Hej,
aktualnie jestem na takim etapie drogi zawodowej, że totalnie nie mam pojęcia na co się zdecydować.
Mój background:
- studia połowicznie związane z informatyką. Nie mam mgrki i często czuję, że mam przez to braki, ale też nie bardzo widzę sens w dorabianiu II stopnia tylko po to.
- pierwsza praca - ponad 2 lata, dział IT w korpo nie-IT. szeroki przekrój zadań (prawie jak w małej firmie), ale niestety brak 'kultury pracy', która powinna cechować pracę informatyków (i w sumie każdą inną...), totalny zajeb, nierealne terminy i mnóstwo stresu. Technologie - głównie programowanie bazy danych, częściowo też C#, ale tylko desktop.
- druga praca - dużo wyższy komfort pracy, bardzo dobra organizacja, niestety technicznie niezbyt rozwijająca.

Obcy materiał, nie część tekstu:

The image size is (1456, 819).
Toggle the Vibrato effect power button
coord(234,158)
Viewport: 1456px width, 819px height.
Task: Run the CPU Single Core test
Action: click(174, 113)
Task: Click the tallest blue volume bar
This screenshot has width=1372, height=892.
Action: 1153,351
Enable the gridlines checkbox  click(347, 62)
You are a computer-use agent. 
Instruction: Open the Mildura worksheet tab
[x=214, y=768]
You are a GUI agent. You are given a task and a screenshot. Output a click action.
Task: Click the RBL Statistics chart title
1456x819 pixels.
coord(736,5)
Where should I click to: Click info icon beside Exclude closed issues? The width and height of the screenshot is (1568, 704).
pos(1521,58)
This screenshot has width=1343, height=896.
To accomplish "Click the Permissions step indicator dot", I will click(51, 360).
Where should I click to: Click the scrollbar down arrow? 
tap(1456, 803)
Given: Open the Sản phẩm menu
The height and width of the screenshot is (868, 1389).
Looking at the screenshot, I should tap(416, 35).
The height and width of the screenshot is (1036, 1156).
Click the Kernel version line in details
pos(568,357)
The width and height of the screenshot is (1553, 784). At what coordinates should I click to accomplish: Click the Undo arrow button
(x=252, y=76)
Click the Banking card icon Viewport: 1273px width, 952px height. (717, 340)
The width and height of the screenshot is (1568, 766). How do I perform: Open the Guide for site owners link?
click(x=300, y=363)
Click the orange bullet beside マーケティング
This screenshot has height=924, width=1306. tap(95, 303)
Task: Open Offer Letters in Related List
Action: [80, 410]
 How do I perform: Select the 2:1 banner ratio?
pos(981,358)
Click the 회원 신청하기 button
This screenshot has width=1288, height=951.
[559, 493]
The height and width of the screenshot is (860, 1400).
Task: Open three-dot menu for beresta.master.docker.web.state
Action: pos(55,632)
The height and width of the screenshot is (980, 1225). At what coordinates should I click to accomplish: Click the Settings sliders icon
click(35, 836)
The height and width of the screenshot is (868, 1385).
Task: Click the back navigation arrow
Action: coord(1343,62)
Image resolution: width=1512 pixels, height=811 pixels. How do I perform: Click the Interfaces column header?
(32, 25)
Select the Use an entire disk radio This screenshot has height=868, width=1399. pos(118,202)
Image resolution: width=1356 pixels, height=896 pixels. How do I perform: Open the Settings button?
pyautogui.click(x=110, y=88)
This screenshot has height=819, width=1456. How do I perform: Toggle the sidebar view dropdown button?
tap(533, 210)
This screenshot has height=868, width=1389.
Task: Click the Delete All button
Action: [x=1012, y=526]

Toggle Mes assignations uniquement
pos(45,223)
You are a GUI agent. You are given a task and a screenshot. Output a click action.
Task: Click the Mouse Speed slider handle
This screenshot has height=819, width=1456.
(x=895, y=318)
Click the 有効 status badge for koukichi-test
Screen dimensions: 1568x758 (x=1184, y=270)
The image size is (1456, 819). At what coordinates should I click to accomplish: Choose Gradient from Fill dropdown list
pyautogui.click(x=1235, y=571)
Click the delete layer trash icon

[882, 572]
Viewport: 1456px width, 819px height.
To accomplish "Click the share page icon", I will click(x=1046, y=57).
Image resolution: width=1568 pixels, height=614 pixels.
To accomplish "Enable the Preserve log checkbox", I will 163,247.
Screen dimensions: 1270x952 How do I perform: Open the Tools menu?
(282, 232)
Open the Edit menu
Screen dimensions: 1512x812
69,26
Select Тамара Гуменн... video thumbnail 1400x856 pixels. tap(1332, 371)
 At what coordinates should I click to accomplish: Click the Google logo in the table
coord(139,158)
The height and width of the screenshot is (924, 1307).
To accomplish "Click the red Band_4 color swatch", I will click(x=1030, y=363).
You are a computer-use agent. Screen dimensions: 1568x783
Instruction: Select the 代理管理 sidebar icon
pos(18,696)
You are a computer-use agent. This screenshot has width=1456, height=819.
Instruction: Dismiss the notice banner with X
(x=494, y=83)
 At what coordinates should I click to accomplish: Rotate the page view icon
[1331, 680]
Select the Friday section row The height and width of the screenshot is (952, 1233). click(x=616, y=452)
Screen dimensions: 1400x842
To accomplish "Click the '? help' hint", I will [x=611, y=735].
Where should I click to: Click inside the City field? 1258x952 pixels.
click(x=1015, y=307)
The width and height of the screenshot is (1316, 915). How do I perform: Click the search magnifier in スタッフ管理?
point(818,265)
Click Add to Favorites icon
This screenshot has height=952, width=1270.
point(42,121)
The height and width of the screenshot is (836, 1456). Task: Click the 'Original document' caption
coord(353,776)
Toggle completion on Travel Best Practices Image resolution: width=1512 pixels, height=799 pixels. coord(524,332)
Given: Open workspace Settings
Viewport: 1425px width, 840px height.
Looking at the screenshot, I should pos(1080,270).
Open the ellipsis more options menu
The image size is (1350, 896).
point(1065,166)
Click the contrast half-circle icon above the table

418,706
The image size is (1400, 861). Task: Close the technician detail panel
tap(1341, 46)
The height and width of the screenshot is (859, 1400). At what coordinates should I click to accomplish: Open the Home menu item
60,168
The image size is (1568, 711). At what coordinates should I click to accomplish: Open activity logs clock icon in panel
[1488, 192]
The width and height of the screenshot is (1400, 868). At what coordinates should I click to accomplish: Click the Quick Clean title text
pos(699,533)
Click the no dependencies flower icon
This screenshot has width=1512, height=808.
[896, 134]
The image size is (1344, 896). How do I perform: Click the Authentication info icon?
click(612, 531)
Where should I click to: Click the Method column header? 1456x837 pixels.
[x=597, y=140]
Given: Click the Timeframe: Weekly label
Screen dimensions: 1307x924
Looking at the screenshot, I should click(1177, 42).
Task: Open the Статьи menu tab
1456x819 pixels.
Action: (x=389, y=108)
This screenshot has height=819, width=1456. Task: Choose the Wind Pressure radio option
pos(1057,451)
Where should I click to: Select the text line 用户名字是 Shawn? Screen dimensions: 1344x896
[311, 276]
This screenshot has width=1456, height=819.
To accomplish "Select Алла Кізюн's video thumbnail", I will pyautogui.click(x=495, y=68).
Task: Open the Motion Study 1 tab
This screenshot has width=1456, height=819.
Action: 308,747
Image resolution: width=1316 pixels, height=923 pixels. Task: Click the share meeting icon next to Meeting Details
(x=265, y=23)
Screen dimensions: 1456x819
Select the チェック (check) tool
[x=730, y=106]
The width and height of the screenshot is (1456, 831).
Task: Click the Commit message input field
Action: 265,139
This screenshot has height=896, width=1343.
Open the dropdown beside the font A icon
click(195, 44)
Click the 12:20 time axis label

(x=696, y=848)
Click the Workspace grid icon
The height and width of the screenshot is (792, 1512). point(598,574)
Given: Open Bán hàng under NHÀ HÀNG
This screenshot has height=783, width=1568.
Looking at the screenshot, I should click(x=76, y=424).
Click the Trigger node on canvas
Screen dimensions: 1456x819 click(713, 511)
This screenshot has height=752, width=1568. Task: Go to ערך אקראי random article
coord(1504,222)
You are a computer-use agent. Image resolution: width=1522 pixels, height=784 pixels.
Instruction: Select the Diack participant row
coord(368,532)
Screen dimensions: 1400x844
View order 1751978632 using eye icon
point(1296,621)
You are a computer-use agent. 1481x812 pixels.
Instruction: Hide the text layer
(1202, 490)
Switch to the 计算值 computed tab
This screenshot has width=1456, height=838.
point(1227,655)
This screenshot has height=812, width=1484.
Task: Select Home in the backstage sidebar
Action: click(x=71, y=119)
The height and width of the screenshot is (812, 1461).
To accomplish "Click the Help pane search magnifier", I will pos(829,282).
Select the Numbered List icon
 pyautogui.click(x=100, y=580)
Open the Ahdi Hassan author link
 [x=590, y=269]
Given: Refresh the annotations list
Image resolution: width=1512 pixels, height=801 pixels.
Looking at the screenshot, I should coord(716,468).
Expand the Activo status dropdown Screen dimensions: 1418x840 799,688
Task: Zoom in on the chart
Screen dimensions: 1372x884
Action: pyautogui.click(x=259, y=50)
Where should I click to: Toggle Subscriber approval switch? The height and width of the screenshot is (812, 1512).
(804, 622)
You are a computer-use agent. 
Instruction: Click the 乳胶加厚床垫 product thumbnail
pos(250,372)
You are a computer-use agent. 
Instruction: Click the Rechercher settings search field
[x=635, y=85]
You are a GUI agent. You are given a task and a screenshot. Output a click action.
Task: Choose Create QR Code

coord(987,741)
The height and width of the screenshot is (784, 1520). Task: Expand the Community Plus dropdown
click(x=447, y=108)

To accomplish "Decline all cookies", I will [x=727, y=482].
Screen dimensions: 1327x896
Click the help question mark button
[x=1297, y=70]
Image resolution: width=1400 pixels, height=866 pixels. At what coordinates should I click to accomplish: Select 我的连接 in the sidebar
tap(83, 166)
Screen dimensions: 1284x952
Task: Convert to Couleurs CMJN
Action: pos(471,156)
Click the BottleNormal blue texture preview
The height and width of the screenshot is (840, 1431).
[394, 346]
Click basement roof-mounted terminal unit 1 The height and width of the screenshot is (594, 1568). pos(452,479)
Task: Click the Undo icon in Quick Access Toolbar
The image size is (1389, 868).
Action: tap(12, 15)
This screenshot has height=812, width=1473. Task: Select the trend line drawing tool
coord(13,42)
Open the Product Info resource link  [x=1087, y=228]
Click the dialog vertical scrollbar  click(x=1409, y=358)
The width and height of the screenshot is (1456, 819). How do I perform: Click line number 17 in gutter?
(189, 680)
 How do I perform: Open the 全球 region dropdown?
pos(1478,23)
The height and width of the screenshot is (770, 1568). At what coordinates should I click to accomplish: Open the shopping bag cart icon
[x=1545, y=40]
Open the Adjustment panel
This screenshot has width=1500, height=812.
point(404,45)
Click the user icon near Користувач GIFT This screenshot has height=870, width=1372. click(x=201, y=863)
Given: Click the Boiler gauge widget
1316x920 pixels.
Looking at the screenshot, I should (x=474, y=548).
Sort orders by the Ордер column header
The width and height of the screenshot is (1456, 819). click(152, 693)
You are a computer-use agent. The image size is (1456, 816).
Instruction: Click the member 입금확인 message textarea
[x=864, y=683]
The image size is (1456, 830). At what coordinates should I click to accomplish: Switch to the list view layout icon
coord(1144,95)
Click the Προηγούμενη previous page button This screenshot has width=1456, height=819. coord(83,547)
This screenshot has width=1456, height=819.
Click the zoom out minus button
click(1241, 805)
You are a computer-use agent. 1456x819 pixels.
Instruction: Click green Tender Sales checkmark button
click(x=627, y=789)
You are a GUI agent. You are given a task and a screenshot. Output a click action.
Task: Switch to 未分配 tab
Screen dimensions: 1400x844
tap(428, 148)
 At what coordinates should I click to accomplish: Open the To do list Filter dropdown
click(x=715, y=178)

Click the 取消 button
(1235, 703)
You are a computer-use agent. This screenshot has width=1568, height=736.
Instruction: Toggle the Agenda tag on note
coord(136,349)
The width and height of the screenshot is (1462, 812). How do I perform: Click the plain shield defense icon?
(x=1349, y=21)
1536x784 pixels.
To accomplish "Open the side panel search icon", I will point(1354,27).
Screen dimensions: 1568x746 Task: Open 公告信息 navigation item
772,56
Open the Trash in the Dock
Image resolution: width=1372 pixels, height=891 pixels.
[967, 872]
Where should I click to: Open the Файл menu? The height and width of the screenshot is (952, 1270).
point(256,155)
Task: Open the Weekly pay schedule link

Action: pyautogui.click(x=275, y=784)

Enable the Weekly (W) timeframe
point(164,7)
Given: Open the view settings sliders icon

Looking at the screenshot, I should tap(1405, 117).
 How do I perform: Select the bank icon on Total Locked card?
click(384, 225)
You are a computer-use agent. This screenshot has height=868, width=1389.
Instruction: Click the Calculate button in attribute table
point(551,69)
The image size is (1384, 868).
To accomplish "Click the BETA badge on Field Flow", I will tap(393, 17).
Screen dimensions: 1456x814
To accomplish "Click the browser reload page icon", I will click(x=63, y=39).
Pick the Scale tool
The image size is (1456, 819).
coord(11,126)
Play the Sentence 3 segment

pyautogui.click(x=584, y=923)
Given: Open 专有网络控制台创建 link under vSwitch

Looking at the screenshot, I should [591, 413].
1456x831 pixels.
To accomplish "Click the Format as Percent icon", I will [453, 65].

Nie mam pewności, czy na moim miejscu lepszy byłby rozwój w kierunku .NETa, czy zostanie przy temacie baz - doszkolić się z narzędzi ETL, BI, na dokładkę coś NoSQLowego. Generalnie lubię się edukować w tym temacie, w jakiś stopniu jara mnie to, ale patrząc prawdzie w oczy - podejście database-first jest passe, nikt nie chce mieć logiki w bazie, praca przy bazach to teraz w dużym stopniu tłuczenie raportów w różnych BI (takie mam wrażenie po przeglądaniu ofert). Trochę się boję, że to może nie jest dla mnie najbardziej przyszłościowa droga. Czemu? Trudno określić, boję się chyba głównie szklanego sufitu pensji i megapowtarzalnej pracy (takich serio szałowych ofert nie widuję wiele). A także posad, gdzie pracy twórczej będzie stosunkowo niewiele w porównaniu z administracją i supportem.
Ofert z wymaganym C# jest za to mnóstwo, ale trochę mnie przeraża ta ścieżka. Lubię coś hobbystycznie popisać w domu, ale co innego pisać do szuflady a co innego komercyjnie, w dużym projekcie. Niestety nie mam żadnego super portfolio, w sumie pójście tą drogą oznaczałoby dla mnie prawie startowanie od zera (tym bardziej bolesne, że teraz zarabiam nieźle). Jest mnóstwo takich tematów, których nie udało mi się nawet dotknąć i nawet nie bardzo wiem z czym się to je, np. mikrousługi. Tu z kolei się boję, że nie podołam, albo jeszcze gorzej - zatrzymam się na etapie średniawego juniora.
Wiem, że nikt nie zdecyduje za mnie, i że no risk no gain, ale wszelkie opinie będą mile widziane i mam nadzieję pozwolą mi pełniej spojrzeć na mój problem.